[Page extract]:
BEGIN

I disagree with the author on that.

Yes, SQL is nicer for structured queries, sure (“KQL” in Kibana is sort of a baby step into querying data stored in Elastic).

But in Kibana, I can just type in (for example) a filename, and it will return any result row where that filename is part of any column of data.

Also, if I need more structured results (for example, HTTP responses by an API grouped per hour per count), I can pretty easily do a visualization in Kibana.

So yes, for 5% of use cases regarding exposing logging data, an SQL database of structured log events is preferred or necessary. For the other 95%, the convenience of just dumping files into Elastic makes it totally worth it.


Agreed here. More and more data is semi structured and can benefit from ES (or mongo) making it easily exploitable. It's a big part of why logstash and elastic came to be.

One of the most beautiful use cases I've ever seen for elasticsearch was custom nginx access log format in json (with nearly every possible field you could want), logged directly over the network (syslogd in nginx over udp) to a fluentd server setup to parse that json + host and timestamp details before bulk inserting to elastic.

END

[Supplied information]:
BEGIN

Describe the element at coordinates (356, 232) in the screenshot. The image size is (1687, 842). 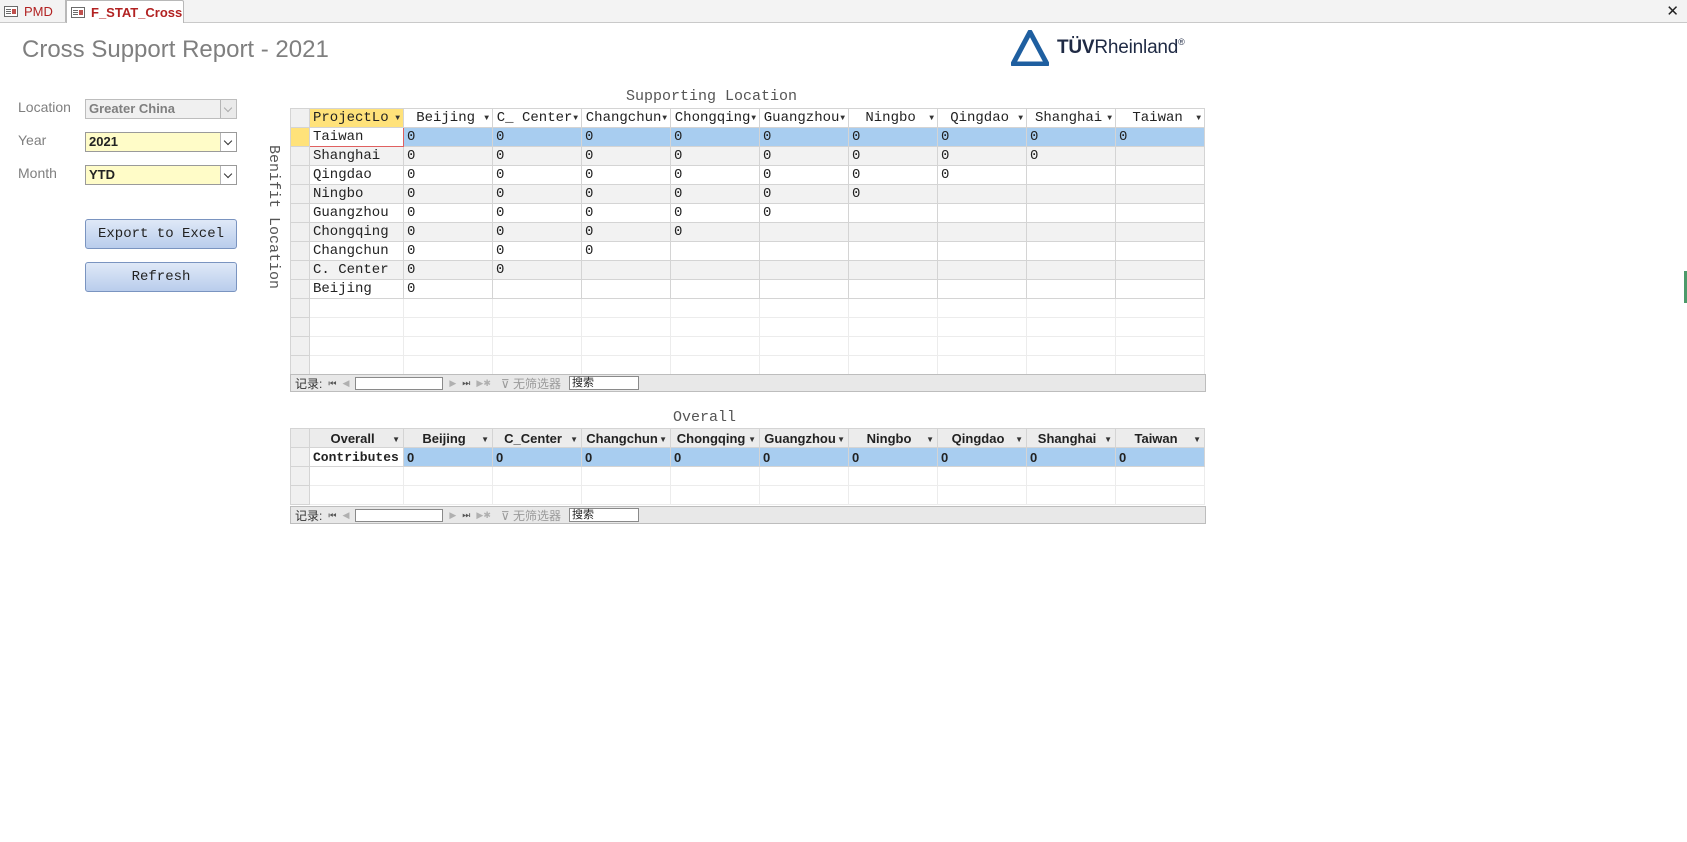
I see `row-label-cell: Chongqing` at that location.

END

[Parts of the exercise]:
• a. Which pieces of software are named in the paragraph of the Elasticsearch thread that begins "One of the most beautiful use cases"? Give each one once.
• b. In the Elasticsearch thread, for what share of use cases does the first commenter say an SQL database of structured log events is preferred or necessary?
• c. Write the next part of the Elasticsearch thread, picking up after its last sentence.
The material has no connection to the Elasticsearch thread.

[Answers by item number]:
• a. elasticsearch, nginx, syslogd, fluentd

• b. 5%

• c.
You could spin up any nginx container or vm with those two config lines and every request would flow over the network (no disk writes needed!) and get logged centrally with the hostname automatically tagged. It was doing 40k req/s on a single fluentd instance when I saw it last and you could query/filter every http request in the last day (3+bn records...) in realtime.

Reach out to datadog and ask how much they would charge for 100bn log requests per month.


That argument would apply to production backend databases but I don't see how it really applies to logs. It's like they just copy and pasted a generic argument regarding structure data without taking account of the context.

Logs tend to be rarely read but often written. They also age very quickly and old logs are very rarely read. So putting effort to unify the schemas on write seems very wasteful versus doing so on read. Most of the queries are also text search rather than structured requests so the chance of missing something on read due to bad unification is very low.


I'm the author of at least one of the ClickHouse video presentations referenced in the article as well as here on HN. ElasticSearch is a great product, but three of your points undersell ClickHouse capabilities considerably.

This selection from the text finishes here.